Controlled-access highway in Italy

Autostrada A36, also called Pedemontana Lombarda ("Lombard foothills motorway"), is an autostrada (Italian for "motorway") 22 km long in Italy located in the region of Lombardy that aims to speed up travel in the north of Milan, creating a road outside the Metropolitan City of Milan to connect the province of Varese with that of Bergamo, as well as the Milan Malpensa Airport with the Orio al Serio International Airport.

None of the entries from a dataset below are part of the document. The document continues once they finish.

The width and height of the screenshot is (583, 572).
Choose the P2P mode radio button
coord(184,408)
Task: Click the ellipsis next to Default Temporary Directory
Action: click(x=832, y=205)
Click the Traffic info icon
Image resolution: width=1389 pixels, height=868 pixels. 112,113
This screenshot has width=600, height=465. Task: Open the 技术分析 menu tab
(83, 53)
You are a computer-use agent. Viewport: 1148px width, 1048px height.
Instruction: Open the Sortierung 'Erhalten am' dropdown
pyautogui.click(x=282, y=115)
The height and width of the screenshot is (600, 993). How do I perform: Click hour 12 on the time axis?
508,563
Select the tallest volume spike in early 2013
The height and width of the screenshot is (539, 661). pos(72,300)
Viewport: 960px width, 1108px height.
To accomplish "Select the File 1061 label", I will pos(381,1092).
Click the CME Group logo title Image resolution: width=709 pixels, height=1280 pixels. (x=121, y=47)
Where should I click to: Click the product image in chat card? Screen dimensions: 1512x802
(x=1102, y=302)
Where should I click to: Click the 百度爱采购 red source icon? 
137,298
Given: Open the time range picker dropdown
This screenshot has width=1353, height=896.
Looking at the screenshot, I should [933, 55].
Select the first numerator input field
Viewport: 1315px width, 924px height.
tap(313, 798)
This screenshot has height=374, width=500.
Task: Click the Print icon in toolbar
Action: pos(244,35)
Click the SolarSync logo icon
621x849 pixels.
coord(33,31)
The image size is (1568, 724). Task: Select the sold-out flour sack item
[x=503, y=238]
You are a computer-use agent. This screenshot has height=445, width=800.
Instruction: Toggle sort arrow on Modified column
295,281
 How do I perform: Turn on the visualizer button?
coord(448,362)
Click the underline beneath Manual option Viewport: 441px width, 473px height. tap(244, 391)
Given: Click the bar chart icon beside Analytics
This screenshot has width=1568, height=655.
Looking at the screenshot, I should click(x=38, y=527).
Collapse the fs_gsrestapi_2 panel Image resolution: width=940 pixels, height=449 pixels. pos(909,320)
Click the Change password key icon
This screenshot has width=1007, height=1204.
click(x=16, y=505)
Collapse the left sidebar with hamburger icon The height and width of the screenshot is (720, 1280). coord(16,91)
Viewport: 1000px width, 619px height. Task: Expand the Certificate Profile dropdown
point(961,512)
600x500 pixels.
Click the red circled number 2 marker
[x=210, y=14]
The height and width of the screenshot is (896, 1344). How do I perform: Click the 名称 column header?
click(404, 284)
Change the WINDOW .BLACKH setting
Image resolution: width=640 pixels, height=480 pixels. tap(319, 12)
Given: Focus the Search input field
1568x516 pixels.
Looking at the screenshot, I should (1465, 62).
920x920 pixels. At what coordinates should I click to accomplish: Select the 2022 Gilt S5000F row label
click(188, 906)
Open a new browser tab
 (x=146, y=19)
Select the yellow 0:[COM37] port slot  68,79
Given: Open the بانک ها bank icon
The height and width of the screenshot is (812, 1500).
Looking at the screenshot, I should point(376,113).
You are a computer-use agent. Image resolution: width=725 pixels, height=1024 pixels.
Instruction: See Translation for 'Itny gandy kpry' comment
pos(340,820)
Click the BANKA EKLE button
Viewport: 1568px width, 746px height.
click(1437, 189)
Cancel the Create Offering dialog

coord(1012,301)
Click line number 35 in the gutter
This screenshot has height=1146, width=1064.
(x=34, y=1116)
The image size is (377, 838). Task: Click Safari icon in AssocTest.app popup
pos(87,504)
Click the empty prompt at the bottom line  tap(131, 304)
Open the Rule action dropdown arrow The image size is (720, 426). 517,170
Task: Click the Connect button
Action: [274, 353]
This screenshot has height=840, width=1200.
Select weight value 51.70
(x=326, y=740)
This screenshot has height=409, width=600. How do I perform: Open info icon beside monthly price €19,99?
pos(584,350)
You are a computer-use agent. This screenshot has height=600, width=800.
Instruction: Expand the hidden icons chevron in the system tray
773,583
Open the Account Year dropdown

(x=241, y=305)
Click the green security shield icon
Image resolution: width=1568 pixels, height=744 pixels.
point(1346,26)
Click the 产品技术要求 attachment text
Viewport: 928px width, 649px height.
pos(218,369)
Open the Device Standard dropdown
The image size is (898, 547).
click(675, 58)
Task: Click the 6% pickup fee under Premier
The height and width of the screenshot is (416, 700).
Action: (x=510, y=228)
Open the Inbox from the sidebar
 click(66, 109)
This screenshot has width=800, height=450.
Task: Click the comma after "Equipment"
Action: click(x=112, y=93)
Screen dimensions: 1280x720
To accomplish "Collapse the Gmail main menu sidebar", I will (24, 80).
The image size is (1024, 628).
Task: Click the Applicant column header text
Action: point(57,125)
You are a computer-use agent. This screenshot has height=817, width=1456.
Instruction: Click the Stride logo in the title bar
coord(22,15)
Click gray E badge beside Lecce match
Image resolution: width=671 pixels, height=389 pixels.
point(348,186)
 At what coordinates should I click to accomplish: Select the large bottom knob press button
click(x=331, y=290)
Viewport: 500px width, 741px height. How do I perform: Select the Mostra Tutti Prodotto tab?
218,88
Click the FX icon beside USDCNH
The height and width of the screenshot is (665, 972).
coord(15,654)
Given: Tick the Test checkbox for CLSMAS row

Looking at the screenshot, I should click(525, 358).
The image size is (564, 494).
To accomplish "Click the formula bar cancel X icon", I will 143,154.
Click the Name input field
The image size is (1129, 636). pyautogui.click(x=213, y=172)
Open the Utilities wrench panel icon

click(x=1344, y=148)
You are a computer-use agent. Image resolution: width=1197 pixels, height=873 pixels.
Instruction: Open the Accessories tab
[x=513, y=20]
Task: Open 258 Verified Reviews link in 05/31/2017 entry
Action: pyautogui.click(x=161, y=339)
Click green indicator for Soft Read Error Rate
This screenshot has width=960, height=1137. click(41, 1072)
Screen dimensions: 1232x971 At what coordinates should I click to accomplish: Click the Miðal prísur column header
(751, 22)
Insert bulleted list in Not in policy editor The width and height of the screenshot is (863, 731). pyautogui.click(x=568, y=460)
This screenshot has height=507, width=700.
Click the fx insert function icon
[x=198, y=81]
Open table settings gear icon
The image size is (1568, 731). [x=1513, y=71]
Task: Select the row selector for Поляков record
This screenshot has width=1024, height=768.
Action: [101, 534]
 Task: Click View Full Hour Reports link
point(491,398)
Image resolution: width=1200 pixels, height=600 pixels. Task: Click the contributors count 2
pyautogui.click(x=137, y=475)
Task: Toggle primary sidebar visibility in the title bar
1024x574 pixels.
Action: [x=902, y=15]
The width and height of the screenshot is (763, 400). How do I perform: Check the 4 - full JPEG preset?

The section between the link with the Autostrada A8 at Cassano Magnago and the strada statale 35 dei Giovi at Lentate sul Seveso was opened between January and November 2015.

==Route==

AUTOSTRADA A36 Pedemontana Lombarda
| Exit | ↓km↓ | ↑km↑ | Province | European Route |
| Milano - Varese | 0.0 km (0 mi) | 22.0 km (13.7 mi) | VA | -- |
| Solbiate Olona | 1.0 km (0.62 mi) | 21.0 km (13.0 mi) |
| Mozzate-Cislago | 8.0 km (5.0 mi) | 14.0 km (8.7 mi) | CO |
| Rest area (in project) | - | - |
| Cislago | 11.0 km (6.8 mi) | 11.0 km (6.8 mi) |
| Milano - Como Lomazzo | 15.0 km (9.3 mi) | 7.0 km (4.3 mi) |
| Bregnano-Lazzate | 19.0 km (11.8 mi) | 3.0 km (1.9 mi) | MB |
| Lentate sul Seveso | 21.0 km (13.0 mi) | 1.0 km (0.62 mi) |
| Milano - Meda | 22.0 km (13.7 mi) | 0.0 km (0 mi) |

== See also ==

- Autostrade of Italy
- Roads in Italy
- Transport in Italy

===Other Italian roads===
- State highways (Italy)
- Regional road (Italy)
- Provincial road (Italy)
- Municipal road (Italy)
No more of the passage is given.